Benefits for organizations new to React Native

Now let’s flip the perspective. What if you’ve never touched React Native before? Is TV still a good entry point?

Yes! Sometimes even more so. React Native’s developer experience is a massive improvement over traditional TV SDKs. Hot reloading, quick builds, Chrome-based debugging… these things matter when you’re testing UI with a remote control.

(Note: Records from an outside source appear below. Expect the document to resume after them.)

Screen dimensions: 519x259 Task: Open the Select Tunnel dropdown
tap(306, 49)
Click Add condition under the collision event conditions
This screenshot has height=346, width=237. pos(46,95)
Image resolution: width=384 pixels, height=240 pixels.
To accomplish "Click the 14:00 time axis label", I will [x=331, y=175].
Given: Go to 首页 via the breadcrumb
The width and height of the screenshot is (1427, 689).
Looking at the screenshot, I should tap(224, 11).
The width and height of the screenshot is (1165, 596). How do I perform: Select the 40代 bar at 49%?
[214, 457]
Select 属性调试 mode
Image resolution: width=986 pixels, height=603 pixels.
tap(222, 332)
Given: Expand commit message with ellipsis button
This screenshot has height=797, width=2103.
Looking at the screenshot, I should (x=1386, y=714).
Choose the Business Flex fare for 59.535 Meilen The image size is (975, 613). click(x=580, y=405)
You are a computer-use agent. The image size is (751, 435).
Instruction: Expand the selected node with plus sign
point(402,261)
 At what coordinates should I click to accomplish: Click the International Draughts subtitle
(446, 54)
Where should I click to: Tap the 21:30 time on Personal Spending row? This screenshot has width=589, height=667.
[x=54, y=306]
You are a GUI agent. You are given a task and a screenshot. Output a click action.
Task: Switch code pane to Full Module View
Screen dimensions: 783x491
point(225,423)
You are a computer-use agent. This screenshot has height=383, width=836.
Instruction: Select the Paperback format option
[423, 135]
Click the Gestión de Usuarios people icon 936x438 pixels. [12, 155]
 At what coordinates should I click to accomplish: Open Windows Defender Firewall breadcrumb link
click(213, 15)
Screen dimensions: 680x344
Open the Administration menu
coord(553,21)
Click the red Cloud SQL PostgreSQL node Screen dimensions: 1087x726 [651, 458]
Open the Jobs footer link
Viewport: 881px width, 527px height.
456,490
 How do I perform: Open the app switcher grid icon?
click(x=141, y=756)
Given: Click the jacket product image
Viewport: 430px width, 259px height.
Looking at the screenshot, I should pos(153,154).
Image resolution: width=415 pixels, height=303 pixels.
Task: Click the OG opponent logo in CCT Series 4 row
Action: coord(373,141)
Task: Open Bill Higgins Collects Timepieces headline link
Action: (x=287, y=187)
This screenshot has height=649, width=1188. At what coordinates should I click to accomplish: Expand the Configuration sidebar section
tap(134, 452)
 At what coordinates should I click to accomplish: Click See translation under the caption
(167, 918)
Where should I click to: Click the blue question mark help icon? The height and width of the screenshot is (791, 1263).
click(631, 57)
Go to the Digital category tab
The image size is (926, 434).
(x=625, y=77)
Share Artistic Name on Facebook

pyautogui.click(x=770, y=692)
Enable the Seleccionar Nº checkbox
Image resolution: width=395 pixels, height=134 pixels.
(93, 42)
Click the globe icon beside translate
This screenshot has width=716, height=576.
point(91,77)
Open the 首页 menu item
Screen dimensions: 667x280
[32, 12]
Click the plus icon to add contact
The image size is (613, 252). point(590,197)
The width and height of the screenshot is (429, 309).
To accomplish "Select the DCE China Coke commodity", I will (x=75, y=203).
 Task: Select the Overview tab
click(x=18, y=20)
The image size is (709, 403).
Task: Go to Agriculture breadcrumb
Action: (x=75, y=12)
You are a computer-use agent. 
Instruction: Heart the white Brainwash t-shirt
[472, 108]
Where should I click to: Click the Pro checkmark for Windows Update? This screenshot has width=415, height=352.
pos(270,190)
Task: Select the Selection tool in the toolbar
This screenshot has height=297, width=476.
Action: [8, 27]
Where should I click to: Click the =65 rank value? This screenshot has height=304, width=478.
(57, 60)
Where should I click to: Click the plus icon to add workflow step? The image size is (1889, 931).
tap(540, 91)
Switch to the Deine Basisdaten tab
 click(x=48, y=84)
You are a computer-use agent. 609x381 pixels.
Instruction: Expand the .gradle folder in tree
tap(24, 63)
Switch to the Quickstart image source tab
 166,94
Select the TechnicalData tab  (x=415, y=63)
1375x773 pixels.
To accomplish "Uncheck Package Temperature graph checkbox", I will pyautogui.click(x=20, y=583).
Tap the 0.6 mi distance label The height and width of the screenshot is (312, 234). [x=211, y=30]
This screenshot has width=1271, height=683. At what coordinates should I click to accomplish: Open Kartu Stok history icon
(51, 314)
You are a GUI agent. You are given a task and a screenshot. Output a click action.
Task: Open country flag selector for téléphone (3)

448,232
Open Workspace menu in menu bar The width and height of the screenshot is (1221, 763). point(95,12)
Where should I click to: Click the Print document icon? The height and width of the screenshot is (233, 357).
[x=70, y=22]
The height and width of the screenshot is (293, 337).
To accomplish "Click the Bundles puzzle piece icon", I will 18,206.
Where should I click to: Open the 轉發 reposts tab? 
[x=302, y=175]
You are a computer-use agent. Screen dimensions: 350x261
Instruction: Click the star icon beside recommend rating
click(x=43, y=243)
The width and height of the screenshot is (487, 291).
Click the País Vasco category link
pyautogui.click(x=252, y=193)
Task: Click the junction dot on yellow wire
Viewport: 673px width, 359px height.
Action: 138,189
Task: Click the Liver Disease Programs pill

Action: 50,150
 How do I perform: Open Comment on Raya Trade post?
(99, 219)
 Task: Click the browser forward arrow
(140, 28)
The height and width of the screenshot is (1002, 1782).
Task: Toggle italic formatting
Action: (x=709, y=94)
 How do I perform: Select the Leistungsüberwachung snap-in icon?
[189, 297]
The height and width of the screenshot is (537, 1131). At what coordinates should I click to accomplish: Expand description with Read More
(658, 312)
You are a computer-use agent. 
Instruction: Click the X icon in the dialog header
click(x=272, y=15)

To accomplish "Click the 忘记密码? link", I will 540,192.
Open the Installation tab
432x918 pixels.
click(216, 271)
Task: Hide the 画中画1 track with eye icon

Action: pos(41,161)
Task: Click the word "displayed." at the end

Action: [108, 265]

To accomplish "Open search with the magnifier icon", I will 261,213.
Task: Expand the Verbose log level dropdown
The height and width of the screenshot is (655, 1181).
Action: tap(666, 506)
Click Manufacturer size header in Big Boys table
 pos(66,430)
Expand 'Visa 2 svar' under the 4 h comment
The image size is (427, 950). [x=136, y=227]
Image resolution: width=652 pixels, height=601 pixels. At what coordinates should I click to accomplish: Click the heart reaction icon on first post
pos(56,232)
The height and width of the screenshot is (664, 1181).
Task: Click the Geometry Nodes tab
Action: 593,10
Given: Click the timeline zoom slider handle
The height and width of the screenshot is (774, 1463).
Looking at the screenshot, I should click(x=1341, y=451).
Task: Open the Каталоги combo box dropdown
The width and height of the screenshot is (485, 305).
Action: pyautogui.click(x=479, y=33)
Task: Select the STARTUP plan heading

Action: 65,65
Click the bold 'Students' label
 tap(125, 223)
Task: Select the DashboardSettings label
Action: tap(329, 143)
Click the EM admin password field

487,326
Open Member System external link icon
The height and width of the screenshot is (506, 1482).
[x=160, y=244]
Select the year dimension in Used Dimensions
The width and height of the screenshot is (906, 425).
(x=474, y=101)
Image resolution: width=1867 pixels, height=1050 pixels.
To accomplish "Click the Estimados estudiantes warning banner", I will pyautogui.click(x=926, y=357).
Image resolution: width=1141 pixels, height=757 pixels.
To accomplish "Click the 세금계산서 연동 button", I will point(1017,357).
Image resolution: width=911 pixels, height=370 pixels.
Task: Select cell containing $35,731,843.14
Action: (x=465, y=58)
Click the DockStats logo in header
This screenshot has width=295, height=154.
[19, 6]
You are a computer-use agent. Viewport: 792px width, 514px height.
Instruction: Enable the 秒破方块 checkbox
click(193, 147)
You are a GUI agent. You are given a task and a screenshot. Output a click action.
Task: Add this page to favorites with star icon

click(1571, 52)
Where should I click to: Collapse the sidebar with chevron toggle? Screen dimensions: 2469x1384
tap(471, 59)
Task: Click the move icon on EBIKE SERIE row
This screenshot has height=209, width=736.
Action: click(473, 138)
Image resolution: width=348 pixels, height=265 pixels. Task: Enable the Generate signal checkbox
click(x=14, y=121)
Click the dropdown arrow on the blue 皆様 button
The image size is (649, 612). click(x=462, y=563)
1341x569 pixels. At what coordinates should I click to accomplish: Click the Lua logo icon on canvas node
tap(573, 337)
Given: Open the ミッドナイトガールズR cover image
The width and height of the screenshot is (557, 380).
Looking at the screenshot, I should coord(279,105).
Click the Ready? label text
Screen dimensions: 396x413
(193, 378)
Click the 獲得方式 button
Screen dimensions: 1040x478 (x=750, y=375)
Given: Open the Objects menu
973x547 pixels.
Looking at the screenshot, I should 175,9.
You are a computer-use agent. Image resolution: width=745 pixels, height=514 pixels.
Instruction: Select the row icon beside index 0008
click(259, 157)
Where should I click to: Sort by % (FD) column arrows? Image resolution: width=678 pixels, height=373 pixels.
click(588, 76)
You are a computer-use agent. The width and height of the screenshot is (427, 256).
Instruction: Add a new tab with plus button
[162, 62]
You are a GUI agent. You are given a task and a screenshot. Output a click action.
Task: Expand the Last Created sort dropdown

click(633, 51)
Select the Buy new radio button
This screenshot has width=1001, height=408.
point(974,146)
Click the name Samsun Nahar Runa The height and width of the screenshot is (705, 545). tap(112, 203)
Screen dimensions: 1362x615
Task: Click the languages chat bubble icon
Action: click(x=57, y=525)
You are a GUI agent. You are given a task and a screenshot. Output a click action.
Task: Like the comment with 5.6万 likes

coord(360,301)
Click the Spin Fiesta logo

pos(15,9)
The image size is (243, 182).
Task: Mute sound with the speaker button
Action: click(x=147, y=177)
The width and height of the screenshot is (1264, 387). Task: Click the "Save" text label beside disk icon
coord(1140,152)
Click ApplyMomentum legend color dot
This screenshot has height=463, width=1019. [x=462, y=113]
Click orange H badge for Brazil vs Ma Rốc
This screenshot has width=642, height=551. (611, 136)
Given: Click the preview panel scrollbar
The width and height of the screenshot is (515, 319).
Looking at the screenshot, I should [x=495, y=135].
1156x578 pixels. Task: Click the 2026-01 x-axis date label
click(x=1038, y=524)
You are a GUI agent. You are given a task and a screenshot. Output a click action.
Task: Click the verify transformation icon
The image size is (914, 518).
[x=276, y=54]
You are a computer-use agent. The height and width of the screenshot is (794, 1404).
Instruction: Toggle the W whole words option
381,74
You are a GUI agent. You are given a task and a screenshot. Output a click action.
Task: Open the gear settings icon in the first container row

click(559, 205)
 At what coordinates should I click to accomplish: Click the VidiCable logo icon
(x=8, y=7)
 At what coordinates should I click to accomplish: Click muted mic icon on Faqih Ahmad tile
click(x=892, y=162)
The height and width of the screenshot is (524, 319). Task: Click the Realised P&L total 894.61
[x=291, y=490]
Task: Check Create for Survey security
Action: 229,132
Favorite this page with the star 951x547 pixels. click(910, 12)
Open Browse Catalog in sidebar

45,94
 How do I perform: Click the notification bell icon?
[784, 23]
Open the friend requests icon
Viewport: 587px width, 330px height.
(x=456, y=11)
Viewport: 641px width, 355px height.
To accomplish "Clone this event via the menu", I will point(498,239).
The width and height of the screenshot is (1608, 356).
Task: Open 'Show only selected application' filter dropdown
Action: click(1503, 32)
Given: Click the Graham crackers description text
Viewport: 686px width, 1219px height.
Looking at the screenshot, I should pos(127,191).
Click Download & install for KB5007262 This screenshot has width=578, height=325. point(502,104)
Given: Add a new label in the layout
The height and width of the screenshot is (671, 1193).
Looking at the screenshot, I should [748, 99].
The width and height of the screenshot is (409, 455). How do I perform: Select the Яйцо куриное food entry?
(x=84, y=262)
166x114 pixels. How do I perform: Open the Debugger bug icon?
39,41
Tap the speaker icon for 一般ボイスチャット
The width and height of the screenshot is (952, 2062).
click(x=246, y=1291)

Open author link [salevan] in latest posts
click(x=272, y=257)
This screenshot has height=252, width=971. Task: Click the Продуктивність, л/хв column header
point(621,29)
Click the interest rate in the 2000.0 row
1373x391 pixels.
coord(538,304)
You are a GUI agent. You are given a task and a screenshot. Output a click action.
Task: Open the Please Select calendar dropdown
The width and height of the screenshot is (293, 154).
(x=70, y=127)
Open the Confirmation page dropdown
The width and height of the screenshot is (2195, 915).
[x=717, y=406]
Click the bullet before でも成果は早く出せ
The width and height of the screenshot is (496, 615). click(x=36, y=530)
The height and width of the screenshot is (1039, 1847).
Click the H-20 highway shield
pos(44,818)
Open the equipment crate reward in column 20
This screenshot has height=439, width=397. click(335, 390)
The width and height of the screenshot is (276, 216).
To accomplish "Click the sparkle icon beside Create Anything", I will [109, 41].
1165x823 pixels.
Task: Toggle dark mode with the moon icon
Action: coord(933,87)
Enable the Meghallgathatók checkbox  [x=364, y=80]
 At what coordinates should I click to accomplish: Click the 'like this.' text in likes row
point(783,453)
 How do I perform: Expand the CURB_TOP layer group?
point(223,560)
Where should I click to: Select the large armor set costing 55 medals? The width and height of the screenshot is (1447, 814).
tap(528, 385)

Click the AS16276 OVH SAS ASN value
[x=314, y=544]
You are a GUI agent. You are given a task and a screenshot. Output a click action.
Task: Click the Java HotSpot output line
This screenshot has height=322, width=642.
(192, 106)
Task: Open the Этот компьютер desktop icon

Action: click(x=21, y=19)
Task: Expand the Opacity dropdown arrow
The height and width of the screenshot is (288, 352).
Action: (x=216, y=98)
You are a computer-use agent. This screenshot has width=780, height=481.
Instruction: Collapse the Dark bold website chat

The framework also sets you up for the future. Start with one TV app today, and you can expand into mobile, web, or even AR/VR tomorrow, all without switching your entire stack. You’re investing in an ecosystem, not just a single platform.

Another advantage is the people. Hiring React developers is usually easier than finding engineers experienced in Tizen or webOS. And thanks to the massive JavaScript ecosystem, you’ll find ready-made solutions for common needs like video playback, testing, and UI libraries.

Of course, starting from scratch isn’t your only option. React Native also supports a brownfield approach, where you embed React Native functionalities or entire screens inside an existing native project. This can be a great way to add new TV-specific flows (like onboarding, search, or playback) without rewriting everything at once. Over time, teams often grow those islands of React Native into larger parts of the app as they see the productivity gains.

And then there’s cost. Instead of maintaining three or four separate native codebases, you keep one React Native project. That means fewer engineers, less duplicated work, and faster updates. Companies have successfully relaunched Samsung and LG apps this way, with full feature parity, without needing to build brand-new native teams.

Real apps, real screens

The takeaway is simple: React Native for TV isn’t a proof-of-concept anymore. It’s powering apps that people open every night when they sit down in front of the big screen. Teams use it to reach multiple platforms at once, keep design consistent, and cut down on duplicated effort.

And these aren’t toy projects or side experiments. They’re full-scale, production-ready apps with millions of users. The fact that they exist - and work reliably across such a fragmented device landscape - shows that React Native isn’t just “viable” for TV. It’s already a practical, proven way to deliver real products to real living rooms.